5 Ways to Lower Your Risk for Colorectal Cancer
Colorectal cancer starts in the colon or the rectum and depending on where the malignant cells originate, it can be termed as colon or rectal cancer. But since both these cancers have many common symptoms, they are often grouped together under the wider category of colorectal cancer.
Colorectal cancer is the 6th most common cause of cancer deaths in India. However, the good news is that with certain precautions, it can be prevented. Moreover, unlike other cancers, the long-term prognosis in colorectal cancers is very good, especially if detected at an early stage.
Here are 5 tips that you can use as a guide to lowering your risk of colorectal cancer:
1. Get Screened
Getting screened regularly for colorectal cancer is the most effective way to protect yourself from this disease. Regular screening can catch cancer early, at a stage when it’s more treatable, and help prevent the disease by finding polyps or abnormal growths that may turn cancerous over time. A doctor can help you decide how often you need to undergo tests depending on your personal preferences and medical history. Most people should begin getting tested at the age of 50. But if you have a history of bleeding with stools or recent alteration in bowel habits, it is better to not ignore these symptoms and see a specialist. If your family has a history of colon or rectal cancer or other important risk factors, then you should get tested earlier.
Some of the recommended screening options are as follows:
• Fecal Occult Blood Test (FOBT)/Fecal Immunochemical Test (FIT)
It is advisable to get this test done once a year. You will require to send a small sample of your stool to the lab to be tested. The tests will look for any hidden blood in your stool sample, that may be indicative of cancer.
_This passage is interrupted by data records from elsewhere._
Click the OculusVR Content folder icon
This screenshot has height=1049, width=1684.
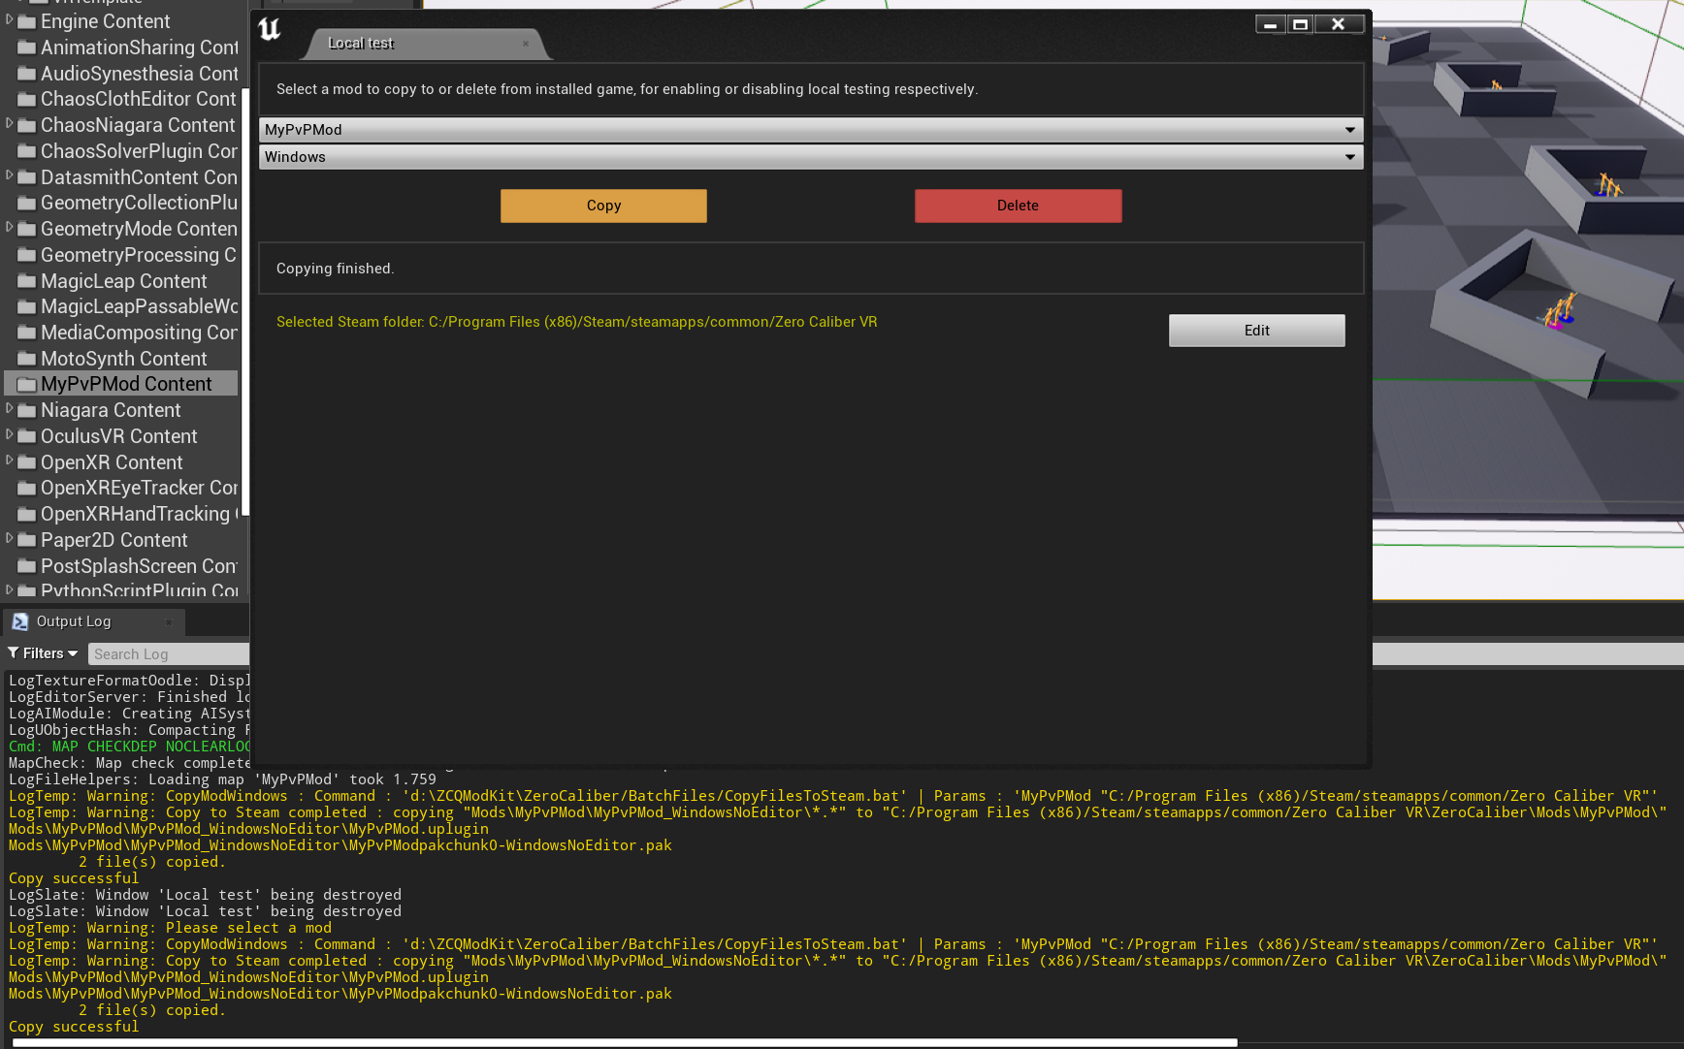(x=27, y=436)
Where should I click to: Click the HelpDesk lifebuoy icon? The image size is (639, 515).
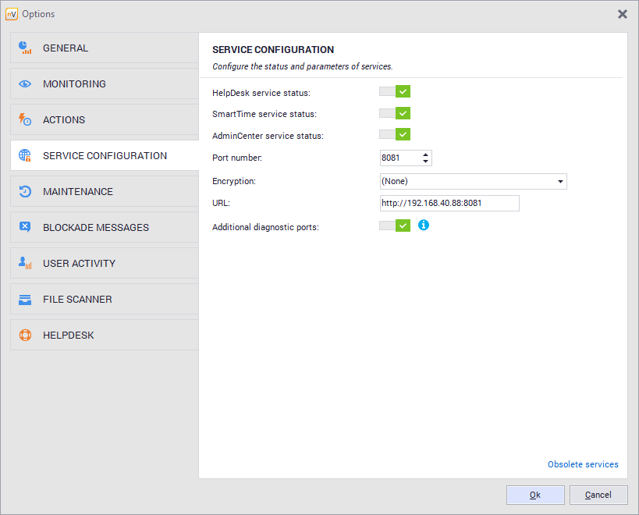(x=25, y=336)
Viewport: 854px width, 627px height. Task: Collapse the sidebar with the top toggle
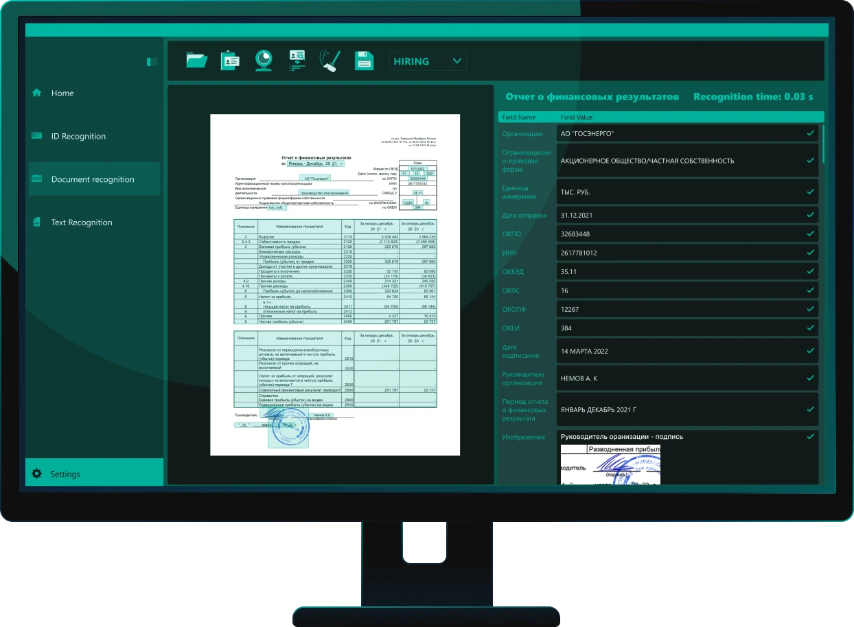click(x=152, y=62)
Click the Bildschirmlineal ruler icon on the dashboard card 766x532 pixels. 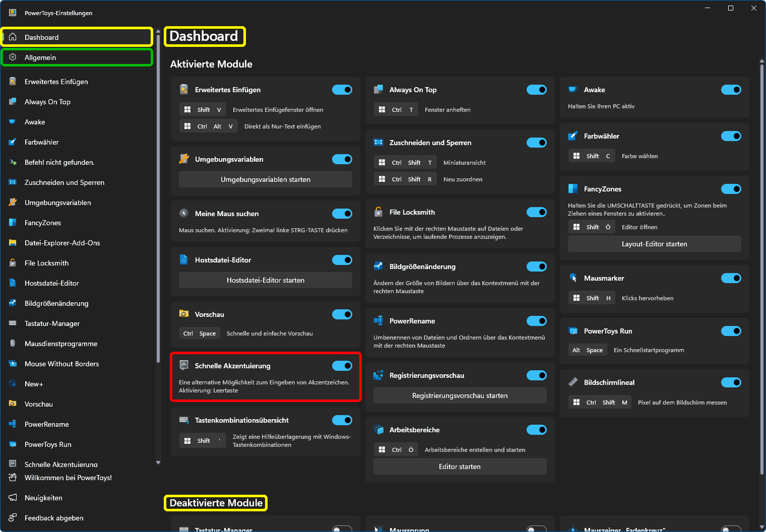click(x=573, y=382)
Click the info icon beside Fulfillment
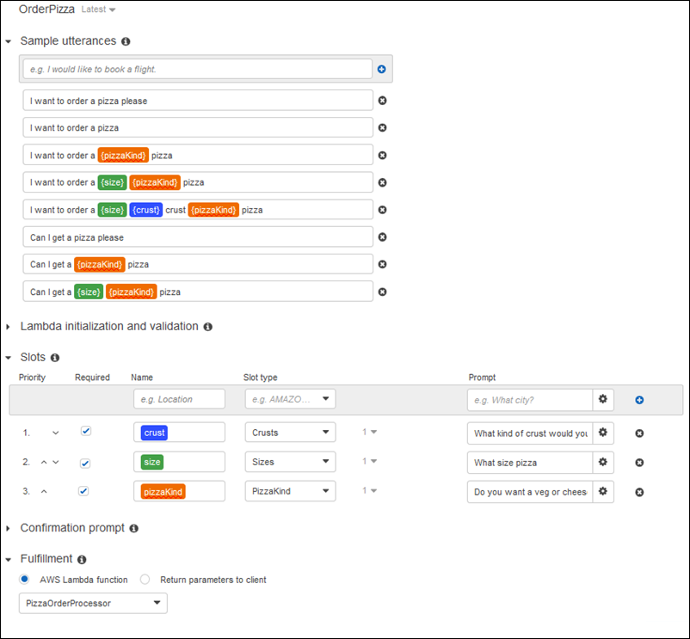 82,558
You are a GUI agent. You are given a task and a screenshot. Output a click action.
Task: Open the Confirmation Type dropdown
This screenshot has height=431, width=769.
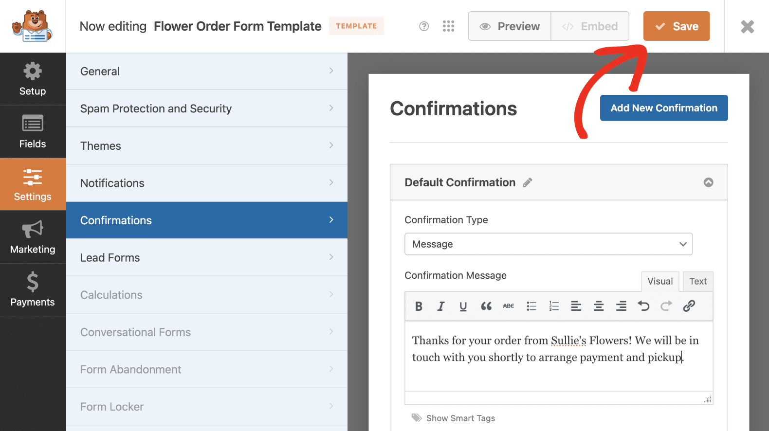(549, 244)
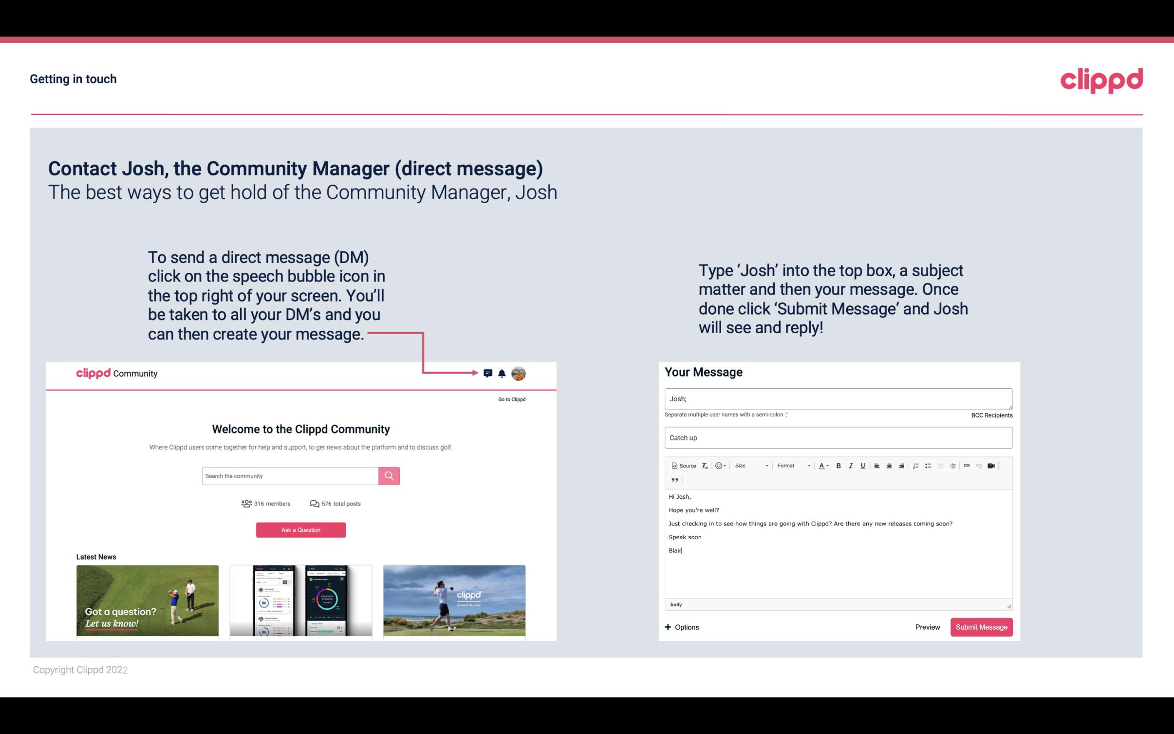Expand the font size stepper

[x=766, y=465]
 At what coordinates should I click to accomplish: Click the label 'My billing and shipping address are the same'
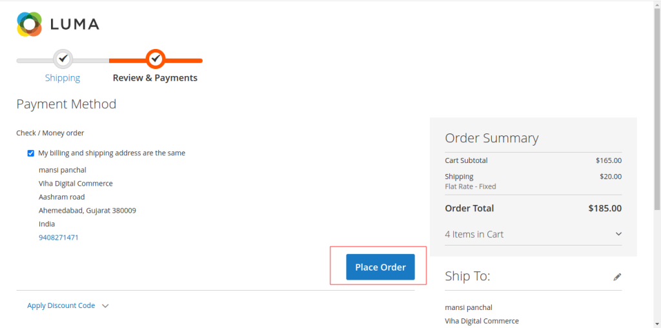tap(112, 153)
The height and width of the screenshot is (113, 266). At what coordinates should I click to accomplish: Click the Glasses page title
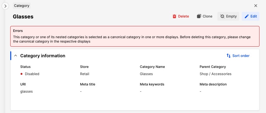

• Colonoscopy/ Flexible Endoscopy
During this test, you will be sedated and a small flexible tube with a camera at the end will be used to examine the distal part (sigmoidoscopy) or the full length of the inside of your colon (colonoscopy), whatever has been prescribed by your doctor. If the exam finds polyps or other suspicious growths, they can be removed during the test itself. Make sure to ask a friend or family member to accompany you to the hospital for this procedure, so you have someone to drive you home afterward.
• Virtual Colonoscopy
This can be done once every 5 years. This test is a type of CT scan that creates a precise 3-D image of the inside of the colon. During the test, a small tube is inserted into the rectum to gently inflate the colon with air. It is shorter than the other tests and should just take a few minutes.
2. Quit Smoking
We all know that smoking is injurious to health. Quitting cigarette smoking is the single best thing you can do to reduce your risk of cancer. On top of raising the risk of cardiovascular and heart diseases, smoking is the major cause of over 14 different types of cancers, including colorectal cancer. Giving up cigarettes not only cuts your cancer risk in half, but it also has cardiovascular and other lifestyle benefits.
3. Eat Healthy
A diet that includes lots of fruits, vegetables, and whole grains has been linked to a decreased risk of colon or rectal cancer. On the other hand, a diet rich in trans-fats, red meats, and processed meats has been linked to an increased risk of colorectal cancer. Opt for more plant-based foods and cut down on meats such as beef, pork, and luncheon meats.
4. Be Active
Apart from the many benefits of regular exercise, it may also help reduce your risk of cancer. If you are not physically active, you have a greater chance of developing colon or rectal cancer. Any amount of physical activity is better than being sedentary, but it’s always good to aim to fit in at least 30 minutes or more of moderate exercise every day. The activity could be anything from brisk walking to strength training, take your pick and you will enjoy doing it.
5. Limit Alcohol
Like smoking, alcohol intake has also been linked to a higher risk of colorectal cancer. Although alcohol has been found to be healthy for your heart, in moderation, it will increase the risk of colon and other cancers even when consumed in low quantities. Make moderation the key to consuming alcohol. Limit to one or two drinks per day. Heavy drinkers should try to cut down and quit altogether.
Although colon cancer is very preventable, there are some important risk factors that are unavoidable. Age, chronic bowel disease, and a genetic disposition can all put you at a greater risk of colorectal cancer. Knowing which one applies to you will help you and your doctor take the necessary steps to prevent it.